Most of us think we're either comedy gold or completely hopeless at humor. Most of us are 100% wrong.
Good news, though. Like any skill... levity can be learned.
And learning levity at work isn't about becoming funnier. It's about becoming more observant and a tiny bit more vulnerable.
It starts with noticing the absurd moments already happening around you: the printer that jams at the worst possible time, the acronym soup in every meeting, the gap between what the slide deck promises and what actually happens.
Everyone sees it. Most people ignore it or complain about it.
Leaders who understand humor name it, reframe it, and reclaim it. They use it to release tension everyone's already feeling.
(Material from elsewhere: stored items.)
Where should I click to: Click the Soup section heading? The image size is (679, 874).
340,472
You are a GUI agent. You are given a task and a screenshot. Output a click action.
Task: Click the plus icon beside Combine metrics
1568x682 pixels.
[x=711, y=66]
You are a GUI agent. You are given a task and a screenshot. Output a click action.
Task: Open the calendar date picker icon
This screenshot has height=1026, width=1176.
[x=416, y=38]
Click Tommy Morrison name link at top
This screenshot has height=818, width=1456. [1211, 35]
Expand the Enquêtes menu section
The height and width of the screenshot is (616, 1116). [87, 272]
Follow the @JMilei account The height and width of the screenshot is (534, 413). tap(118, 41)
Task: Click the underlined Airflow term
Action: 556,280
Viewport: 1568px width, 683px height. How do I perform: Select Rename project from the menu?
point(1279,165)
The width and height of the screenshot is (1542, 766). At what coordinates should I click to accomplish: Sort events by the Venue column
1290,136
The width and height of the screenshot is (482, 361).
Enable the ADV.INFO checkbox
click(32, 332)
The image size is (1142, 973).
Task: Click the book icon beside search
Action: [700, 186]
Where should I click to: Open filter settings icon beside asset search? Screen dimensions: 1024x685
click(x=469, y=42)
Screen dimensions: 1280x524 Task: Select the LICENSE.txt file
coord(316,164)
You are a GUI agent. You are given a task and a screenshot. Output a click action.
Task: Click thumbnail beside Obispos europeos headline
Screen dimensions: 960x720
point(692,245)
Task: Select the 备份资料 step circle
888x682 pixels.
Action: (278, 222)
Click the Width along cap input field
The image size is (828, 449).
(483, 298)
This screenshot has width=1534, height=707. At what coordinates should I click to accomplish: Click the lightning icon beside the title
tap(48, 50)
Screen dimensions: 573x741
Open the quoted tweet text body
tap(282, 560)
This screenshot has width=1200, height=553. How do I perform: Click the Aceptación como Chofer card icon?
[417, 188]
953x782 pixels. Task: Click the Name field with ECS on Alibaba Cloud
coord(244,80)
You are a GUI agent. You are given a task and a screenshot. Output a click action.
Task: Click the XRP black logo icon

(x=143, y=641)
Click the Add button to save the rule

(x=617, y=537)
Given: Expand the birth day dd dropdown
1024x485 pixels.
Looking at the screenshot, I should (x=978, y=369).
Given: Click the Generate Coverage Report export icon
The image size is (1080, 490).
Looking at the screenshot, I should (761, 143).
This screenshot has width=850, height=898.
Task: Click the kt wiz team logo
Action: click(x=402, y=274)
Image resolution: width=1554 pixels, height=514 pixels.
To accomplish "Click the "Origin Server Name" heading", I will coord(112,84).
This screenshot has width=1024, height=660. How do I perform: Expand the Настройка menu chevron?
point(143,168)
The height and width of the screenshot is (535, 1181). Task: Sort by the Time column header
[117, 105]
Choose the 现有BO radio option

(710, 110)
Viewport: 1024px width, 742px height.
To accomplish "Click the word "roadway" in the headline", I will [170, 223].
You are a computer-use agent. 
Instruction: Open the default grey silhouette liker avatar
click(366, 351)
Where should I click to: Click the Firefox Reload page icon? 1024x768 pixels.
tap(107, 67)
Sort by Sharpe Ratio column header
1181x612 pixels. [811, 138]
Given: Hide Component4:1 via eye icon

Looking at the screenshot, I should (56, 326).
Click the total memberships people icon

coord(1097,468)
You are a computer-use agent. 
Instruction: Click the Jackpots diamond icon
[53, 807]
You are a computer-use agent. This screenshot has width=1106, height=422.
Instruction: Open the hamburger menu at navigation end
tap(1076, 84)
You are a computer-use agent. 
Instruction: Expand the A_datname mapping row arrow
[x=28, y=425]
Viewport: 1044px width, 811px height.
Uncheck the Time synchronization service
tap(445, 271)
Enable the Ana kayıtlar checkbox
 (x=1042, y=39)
Strategic humor isn't about punchlines or being the funniest person in the room. It's about pattern recognition and timing. Reading the moment, understanding your audience, and choosing levity as a tool—not a performance.
Like a chef who knows exactly when to lighten a heavy dish, effective leaders understand that appropriate humor doesn't dilute the message. It amplifies it.
When teams laugh together, they're not just having fun. They're building the kind of trust and connection that makes everything else—the hard conversations, the tight deadlines, the strategic pivots—actually possible.
And the research backs this up.
Why Humor Works
This isn't motivational-poster wisdom. This is research-backed performance science.
In 2012, researchers Mesmer-Magnus, Glew, and Viswesvaran conducted a meta-analysis of 49 studies spanning 8,532 employees. The findings were clear:
Performance Gets Real Results Leaders who use positive humor see improved performance, higher engagement, and better team cohesion. Not because people feel "warm and fuzzy" but because they stay connected, collaborate more, and keep going when things get hard.
The Perception Shift Stanford research shows humor makes leaders both more competent and more approachable. Nail a well-timed laugh in a tense meeting? You're signaling confidence, emotional intelligence, and humanity in one move. That's the shift from "person I report to" to "leader I'd follow anywhere." And not in a Lemmings-over-the-cliff way. (By the way, totally made-up story from Disney… Look it up!)
Memory Through Connection We remember what we feel. Laughter creates emotional stickiness. That third bullet on slide 12? Gone by lunch. But your joke about the company's "aggressive growth strategy" sounding like a gym membership nobody uses? Quoted in next month's ops review.
Try a Bite This Week
You don't need a tight five at the Comedy Cellar. Just a few moves to make work feel more human:
🍴 The Absurdity Audit: Spot one ridiculous moment this week and reframe it with humor in your next team meeting. "My laptop has now achieved sentience and chosen chaos," goes a long way toward building resilience.
🍴 The Lighten-Up Lightning Round: Kick off your next meeting with a 60-second round of harmless team stories. Lead with your own: a coffee spill, an autocorrect fail. It shifts energy from transactional to human.
🍴 The "Oops, I Did It Again" Moment: End the week by sharing a small mistake and what you learned. "I accidentally replied-all. Now everyone knows I eat pineapple on pizza. No regrets." Normalize imperfection. Model growth. Build trust. (PS - Pineapple on pizza = definite regrets.)
A Final Thought
Strategic humor won't fix your org chart. Sadly for some of us, nothing will.
But for most of you, it might fix the energy in the room when no one wants to show up. Or when the team needs to know you are human.
Like a chef lightening a heavy sauce, you'll develop the instinct: when to joke, when to pause, when to break tension just enough to move forward.
This isn't about being funny all the time. It's about being intentional with moments of levity that build trust, strengthen bonds, and remind everyone why they're in the room together.
Because a workplace without humor is like a meal without high-quality Celtic salt… technically functional, but missing the Maldon magic.